Unimodal representations
- Language representations: Distributional hypothesis and text embeddings.
- Visual representations: Convolutional networks, self-attention models.
- Acoustic representations: Spectrograms, auto-encoders.
Multimodal representations
- Representation fusion: visuo-linguistic spaces, multimodal auto-encoder, fusion strategies.
- Representation coordination: similarity metrics, canonical correlation analysis, multimodal transformers.
- Representation fission: factorization, component analysis, disentanglement.
Modality alignment
- Latent alignment approaches: Attention models, multimodal transformers, multi-instance learning.

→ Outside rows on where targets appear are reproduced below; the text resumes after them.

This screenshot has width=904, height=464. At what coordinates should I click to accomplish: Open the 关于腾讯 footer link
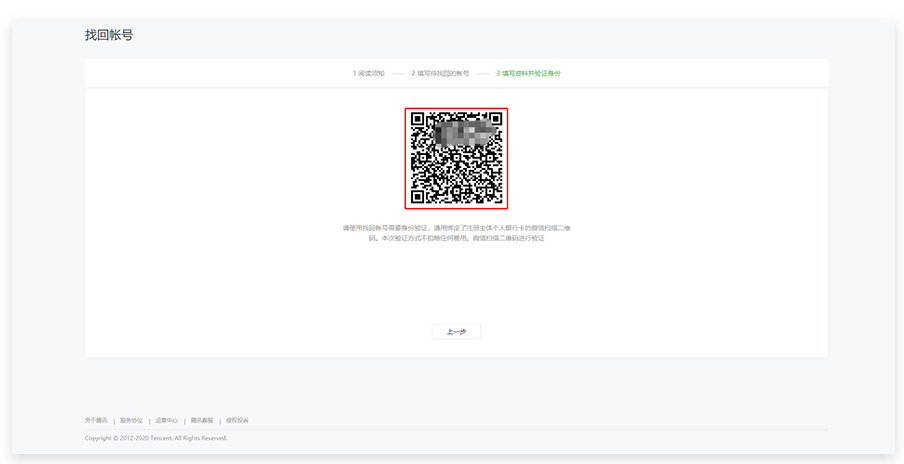coord(96,420)
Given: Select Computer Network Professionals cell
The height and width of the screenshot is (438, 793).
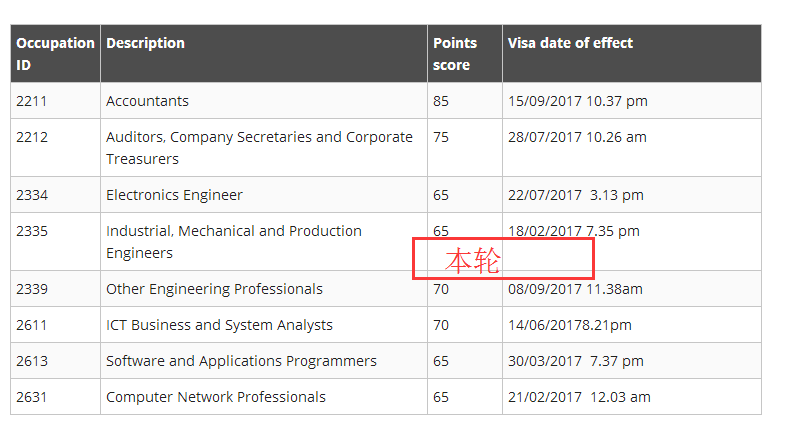Looking at the screenshot, I should click(x=216, y=397).

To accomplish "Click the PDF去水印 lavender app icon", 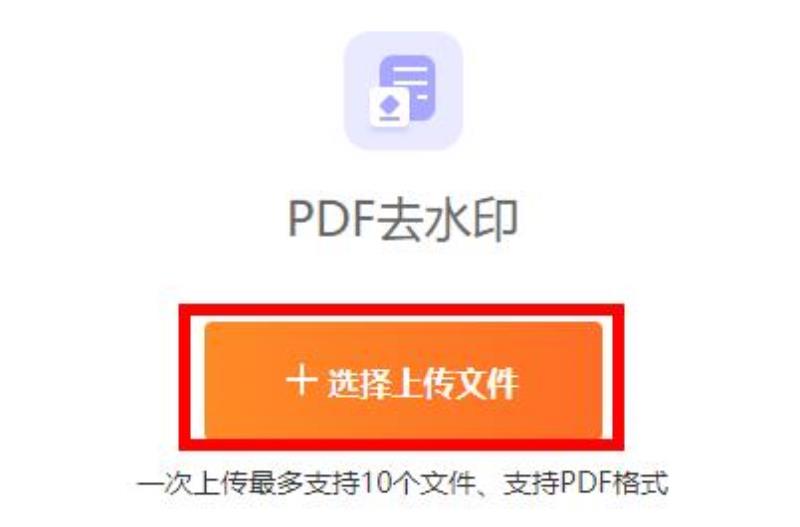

- Explicit alignment: Dynamic time warping.
Multimodal reasoning
- Hierarchical and graphical representations.
- Leveraging external data: external knowledge bases, commonsense reasoning.

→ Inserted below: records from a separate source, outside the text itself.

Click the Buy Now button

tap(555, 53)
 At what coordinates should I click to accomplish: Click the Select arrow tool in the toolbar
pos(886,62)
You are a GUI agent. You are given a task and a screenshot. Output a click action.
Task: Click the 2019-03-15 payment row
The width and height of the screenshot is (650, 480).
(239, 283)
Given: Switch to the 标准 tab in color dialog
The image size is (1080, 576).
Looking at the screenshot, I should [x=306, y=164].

Multimodal co-learning & generation
- Modality transfer: Cross-modal domain adaptation, few-shot learning.
- Compression (multimodal summarization), transduction (multimodal style transfer), and creation (multimodal conditional generation).
Multimodal quantification
- Dataset biases: social biases, spurious correlations.
- Model biases: modality collapse, robustness, optimization challenges, interpretability.
Future directions and conclusion
References
15-week course on Multimodal Machine Learning, including all video lectures:
https://cmu-multicomp-lab.github.io/mmml-course/fall2020/
Baltrušaitis, T., Ahuja, C., & Morency, L. P. (2018). Multimodal machine learning: A survey and taxonomy. IEEE Transactions on Pattern Analysis and Machine Intelligence, 41(2), 423-443.
https://arxiv.org/abs/1705.09406
Reading list, and lecture slides of Fall 2021 edition of the CMU Multimodal Machine Learning course:
https://piazza.com/cmu/fall2021/11777/resources
Pre-requisites
We expect the audience to have an introductory background in machine learning and deep learning, including a basic familiarity of commonly-used unimodal building blocks such as convolutional, recurrent, and self-attention models. We also expect an understanding of math, CS, and programming at an introductory graduate level.
Short bio
Louis-Philippe Morency is Associate Professor in the Language Technology Institute at Carnegie Mellon University where he leads the Multimodal Communication and Machine Learning Laboratory (MultiComp Lab). He was formerly research faculty in the Computer Sciences Department at University of Southern California and received his Ph.D. degree from MIT Computer Science and Artificial Intelligence Laboratory. His research focuses on building the computational foundations to enable computers with the abilities to analyze, recognize and predict subtle human communicative behaviors during social interactions. He received diverse awards including AI’s 10 to Watch by IEEE Intelligent Systems, NetExplo Award in partnership with UNESCO and 10 best paper awards at IEEE and ACM conferences. His research was covered by media outlets such as Wall Street Journal, The Economist and NPR. He is currently chair of the advisory committee for ACM International Conference on Multimodal Interaction and associate editor at IEEE Transactions on Affective Computing.